_THE PROBLEM_
Copy the records from the line containing "Given: Open the 광주북구두암 location link" through the end of the records, swapping "category" for "department" and leaving everything else as it is.

-- BEGIN ROWS --

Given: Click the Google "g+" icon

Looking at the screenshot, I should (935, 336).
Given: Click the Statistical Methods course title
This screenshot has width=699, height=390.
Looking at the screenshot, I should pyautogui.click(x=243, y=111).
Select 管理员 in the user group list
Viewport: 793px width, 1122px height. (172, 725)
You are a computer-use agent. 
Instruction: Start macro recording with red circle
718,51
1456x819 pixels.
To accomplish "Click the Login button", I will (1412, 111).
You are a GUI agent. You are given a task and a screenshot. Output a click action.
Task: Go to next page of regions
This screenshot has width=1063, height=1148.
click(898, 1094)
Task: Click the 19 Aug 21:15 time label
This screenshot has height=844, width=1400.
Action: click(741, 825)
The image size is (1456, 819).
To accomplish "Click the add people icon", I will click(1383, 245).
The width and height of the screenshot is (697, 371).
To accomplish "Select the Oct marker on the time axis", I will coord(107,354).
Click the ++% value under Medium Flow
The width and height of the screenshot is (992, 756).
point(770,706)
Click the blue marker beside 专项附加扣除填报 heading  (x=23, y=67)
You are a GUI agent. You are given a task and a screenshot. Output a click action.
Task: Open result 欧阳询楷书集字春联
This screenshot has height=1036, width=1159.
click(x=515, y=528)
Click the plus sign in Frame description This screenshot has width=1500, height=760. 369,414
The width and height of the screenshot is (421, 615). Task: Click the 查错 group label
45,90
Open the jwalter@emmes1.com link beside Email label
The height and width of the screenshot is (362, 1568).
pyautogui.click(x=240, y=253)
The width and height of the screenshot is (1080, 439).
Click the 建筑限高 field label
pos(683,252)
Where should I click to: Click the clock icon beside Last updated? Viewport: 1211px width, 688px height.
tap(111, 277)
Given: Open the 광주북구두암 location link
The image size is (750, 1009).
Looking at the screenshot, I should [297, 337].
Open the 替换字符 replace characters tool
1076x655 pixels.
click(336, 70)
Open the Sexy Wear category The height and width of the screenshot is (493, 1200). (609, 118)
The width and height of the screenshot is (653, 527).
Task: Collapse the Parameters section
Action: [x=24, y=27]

-- END ROWS --

_EXERCISE RESPONSE_
Given: Open the 광주북구두암 location link
The image size is (750, 1009).
Looking at the screenshot, I should [297, 337].
Open the 替换字符 replace characters tool
1076x655 pixels.
click(336, 70)
Open the Sexy Wear department The height and width of the screenshot is (493, 1200). (609, 118)
The width and height of the screenshot is (653, 527).
Task: Collapse the Parameters section
Action: [x=24, y=27]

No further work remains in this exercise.